Allerdings wurde dies auch ergänzt um eine historische Perspektive, die einen relativ trivialen Bogen von den Jägern und Sammlern über ein paar Zwischenstufen zur heutigen Wissensgesellschaft schlug. Und ohne das Wort «Megatrend» allzu oft in den Mund zu nehmen, ging es um viele Trends und darum, wie sie sich zu einem Epochenwandel verdichten und an einen so genannten Tipping Point kommen, an dem entweder eine Transformation oder eine Regression stattfinde. In der Regression, so Horx, werde die Vergangenheit häufig romantisiert. Eine lineare Erwartungshaltung an die Fortsetzung eines Trends sorge dafür, dass ein Gegentrend lange nicht erkannt werde. Als Beispiel nannte Horx den Megatrend Globalisierung. Am Ende einer Transformation stehe eine mehrheitsfähige Zukunftssynthese. Der weitere Vortrag verlor sich in einer Aneinanderreihung von Thesen, die sich aus einer Vielzahl von Studien aus unterschiedlichen Quellen speisten. Diese aneinandergereihten Schlaglichter auf die Lebenssituation der jüngeren Generation zeigten einige Herausforderungen, mit denen jüngere Menschen im Gegensatz zu den Boomern und der Generation X heute kämpften: Vereinzelung, psychische Probleme, sinkende Reallöhne, ein Mehr an sozialen Lebensformen.

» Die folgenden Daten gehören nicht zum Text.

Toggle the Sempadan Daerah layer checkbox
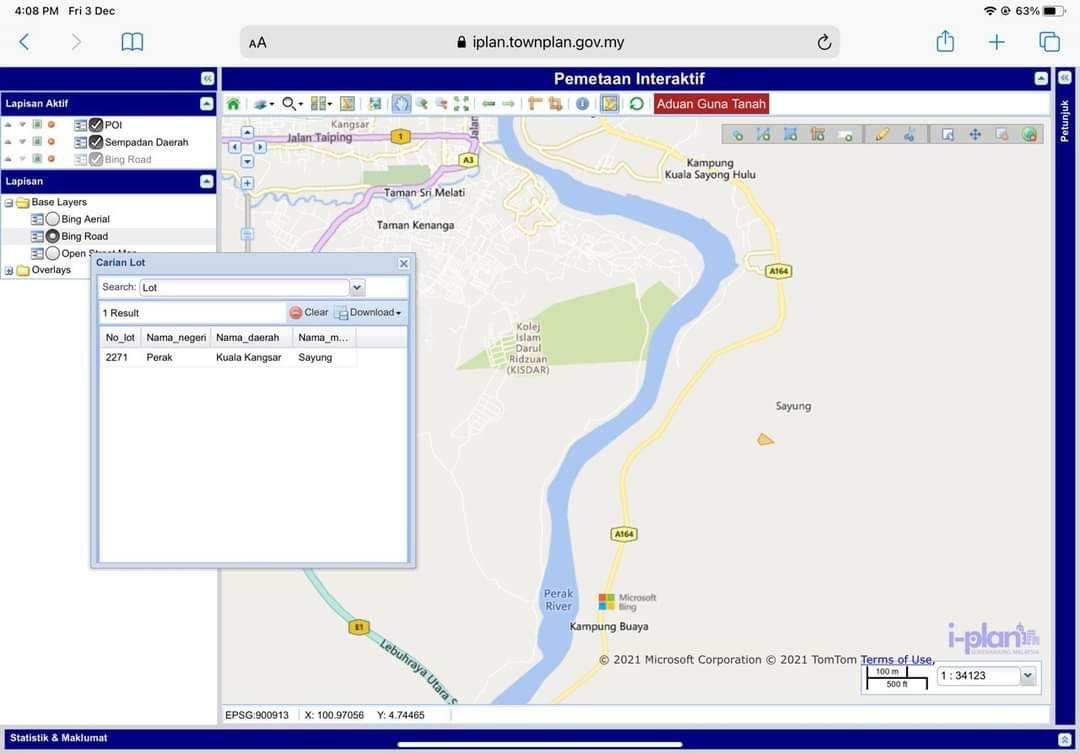click(x=96, y=142)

Insgesamt liess dieser Vortrag aber eine Essenz vermissen und schloss letztlich mit einem Appell an konstruktive Beziehungsgestaltung zwischen den Generationen. 

Fazit 

Die Referate des Ostschweizer Personaltags machten deutlich, dass Unternehmen heute auf gesamtgesellschaftliche Wertverschiebungen reagieren müssen, die jedoch keineswegs ausschliesslich von der jüngeren Generation getriggert werden. Diese hat jedoch eine klarere Haltung, wenn es darum geht, Werte einzufordern. In der unternehmerischen Realität ist eine faire und dialogorientierte Zusammenarbeit zwischen den Generationen essenziell. Jüngere Mitarbeitende müssen gebunden und ältere Mitarbeitende länger im Job gehalten werden, um dem Fachkräftemangel zu begegnen. Diese Herausforderung ist zu meistern, wie viele Aussagen auf während der Tagung zeigten.  

Quelle: Der Artikel beruht auf den Referaten des Ostschweizer Personaltags am 26. September 2024.